Lines before the one containing "Task: Click the dot" are not wanted; restate the rest below word for word, through the last line, but drop any pictures.

▶ Entries provided
=-=-=-=-=

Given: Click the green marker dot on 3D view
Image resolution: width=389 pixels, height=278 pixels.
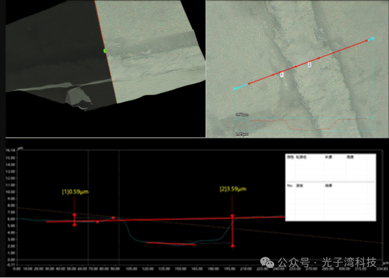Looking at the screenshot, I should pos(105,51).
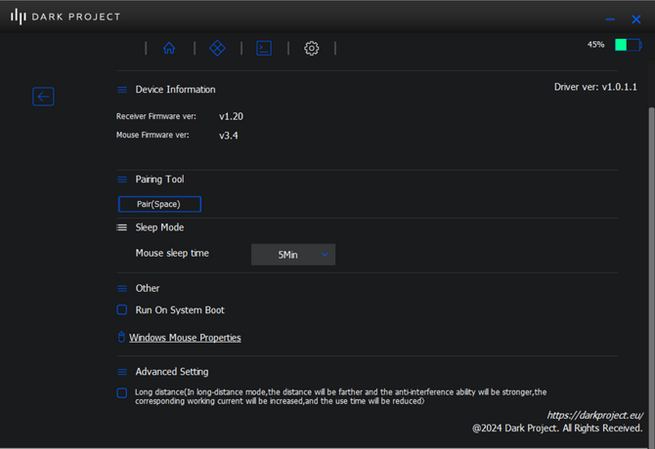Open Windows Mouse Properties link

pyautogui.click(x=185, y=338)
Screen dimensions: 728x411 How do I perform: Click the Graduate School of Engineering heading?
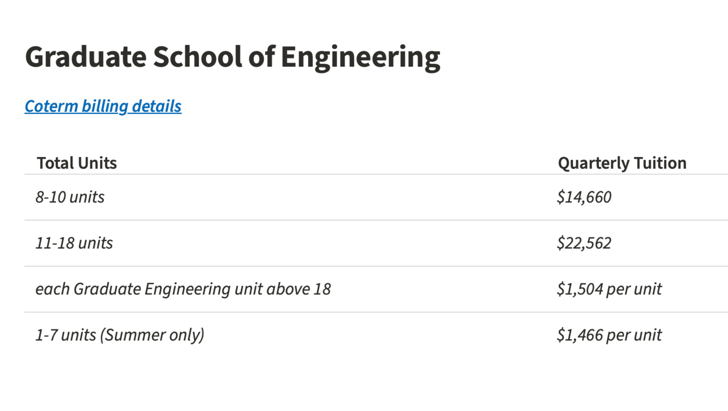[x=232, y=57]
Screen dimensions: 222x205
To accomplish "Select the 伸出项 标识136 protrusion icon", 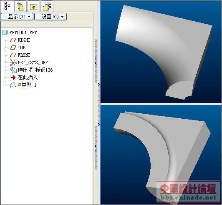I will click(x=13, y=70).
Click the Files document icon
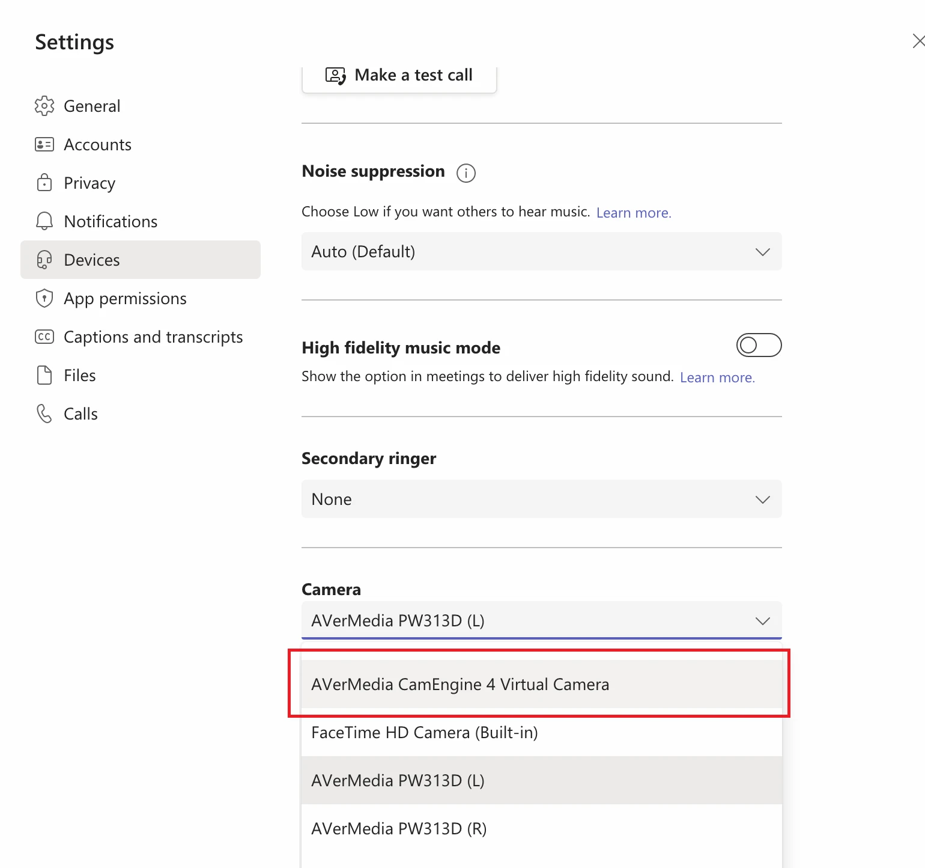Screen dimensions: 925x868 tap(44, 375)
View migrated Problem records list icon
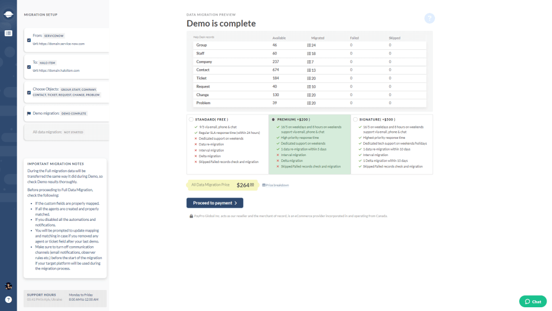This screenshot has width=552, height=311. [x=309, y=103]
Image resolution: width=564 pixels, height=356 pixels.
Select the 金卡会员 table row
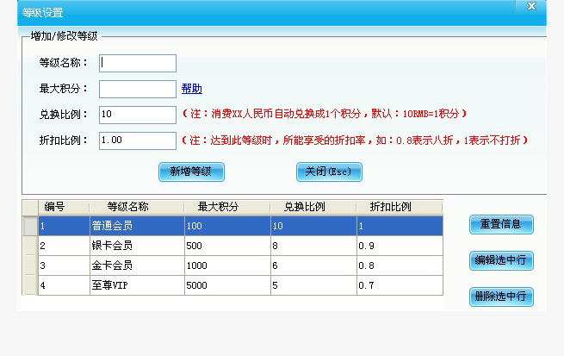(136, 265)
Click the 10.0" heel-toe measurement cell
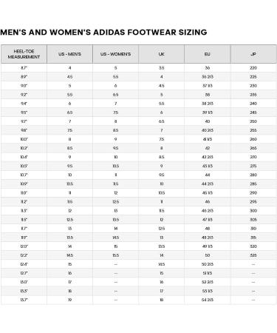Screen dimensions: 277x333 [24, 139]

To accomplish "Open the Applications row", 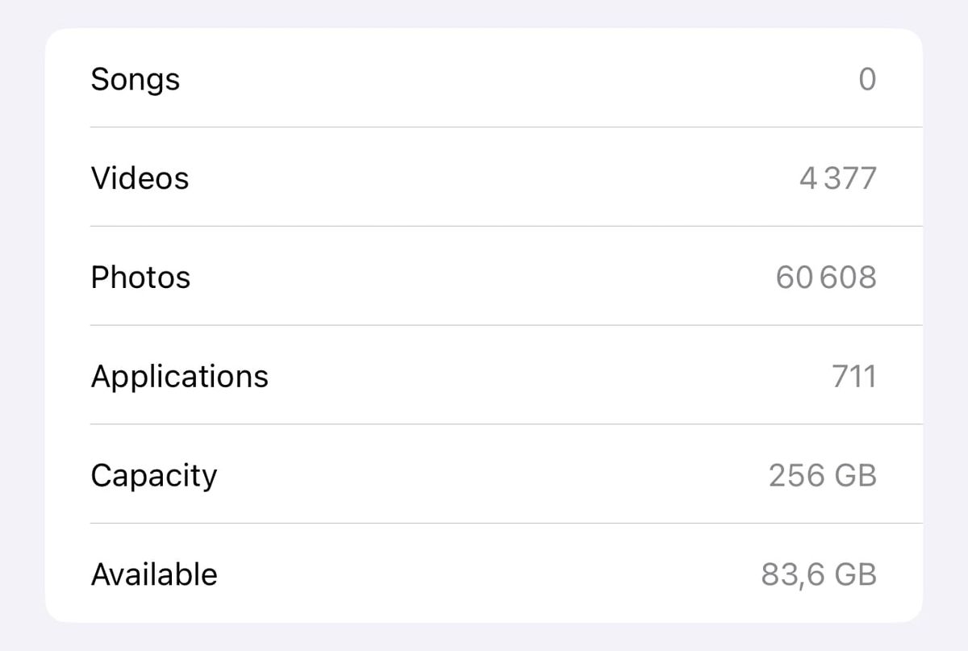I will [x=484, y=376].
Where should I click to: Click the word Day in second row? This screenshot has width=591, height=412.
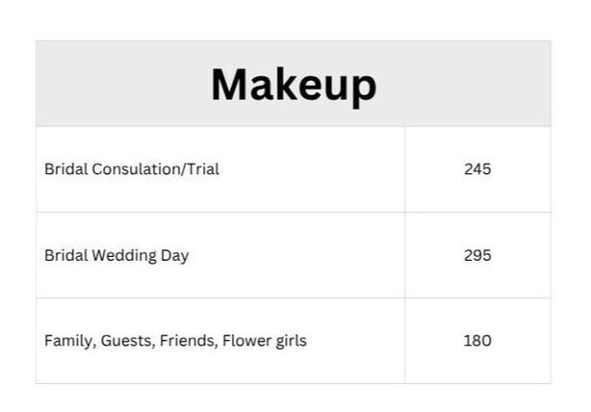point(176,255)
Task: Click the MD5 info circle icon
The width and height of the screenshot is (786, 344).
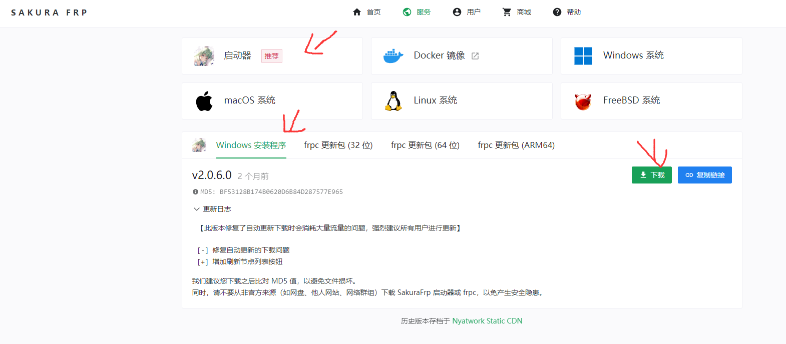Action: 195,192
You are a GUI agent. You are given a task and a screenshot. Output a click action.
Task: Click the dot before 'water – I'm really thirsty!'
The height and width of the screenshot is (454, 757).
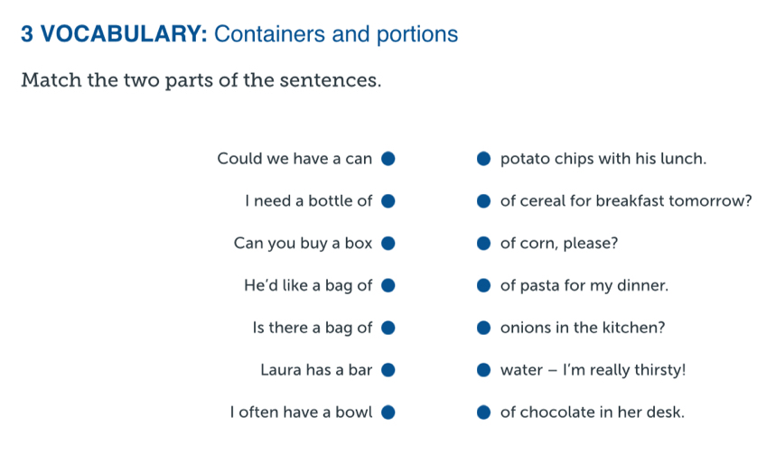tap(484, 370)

=-=-=-=-=

▶ Your solution
Task: Click the dot before 'water – I'm really thirsty!'
The height and width of the screenshot is (454, 757).
tap(484, 370)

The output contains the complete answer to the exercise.